I've had contradictory experimental results from my calculations of displaced fluid height after adding a floating object.
Consider the following scenario: Using a test tube of diameter $D=1.70$ cm and height $H=17.50$ cm, we add sea salt completely saturated water ($ρ_f = 1.202$ g/cm^3) to it until the initial fluid height $H_1$ is 10 cm. After adding an ice cylinder made of purifed water ($ρ_I=0.915$ g/cm^3) with dimensions $d=0.85$ cm and $h=9.00$ cm, the task is to determine the displaced fluid height.

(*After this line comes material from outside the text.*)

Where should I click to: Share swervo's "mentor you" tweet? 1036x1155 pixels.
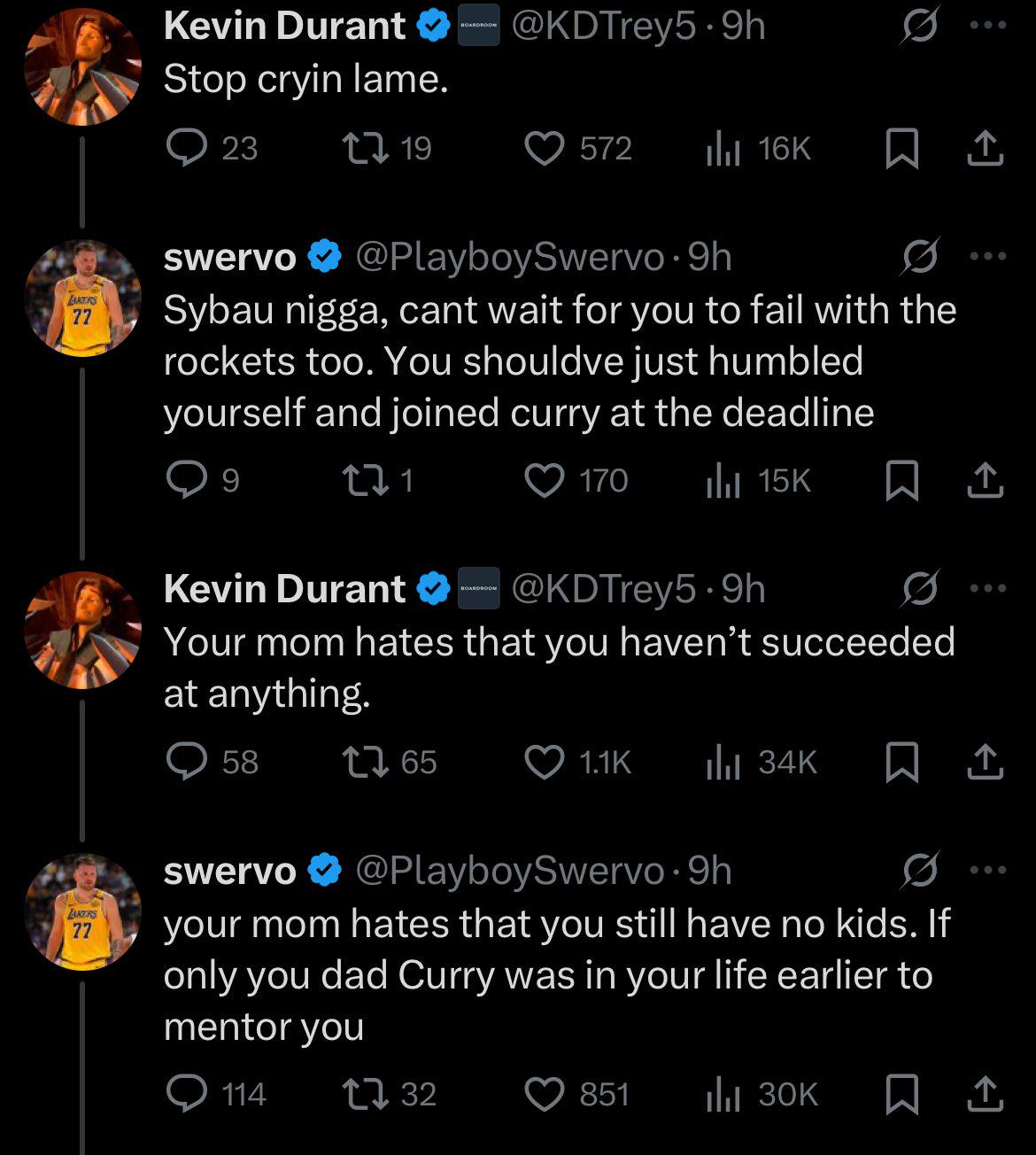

Using Archimedes' principle, we can solve for $h_d$:
$$F_b = W_I\\ ρ_f V_d = ρ_I V_I$$
Consider that $V_d$ has the shape of a cylindrical ring, therefore:
$$ρ_f\frac{\pi}{4}(D-d)^2h_d = ρ_I\frac{\pi}{4}d^2h$$
Solving for $h_d$:
$$h_d =\frac{ρ_I}{ρ_f}\left(\frac{d}{D-d}\right)^2 h = 6.85~\text{cm}$$
Yet, experimentally I have obtained multiple times a $h_d$ of around 2 cm. What have I done wrong? I have provided two images of one of my many tests below.
Some further notes: I have tried minimizing the amount of bubbles in the ice cylinder by directional freezing. I have also measured the density of the salt saturated solution always before starting the test, and dimensions of the ice cylinder are as close to $9.00$ cm as I could get them to be.
I also apologize for may lack of formatting. I'm new to this forum and do not know how to use the proper format.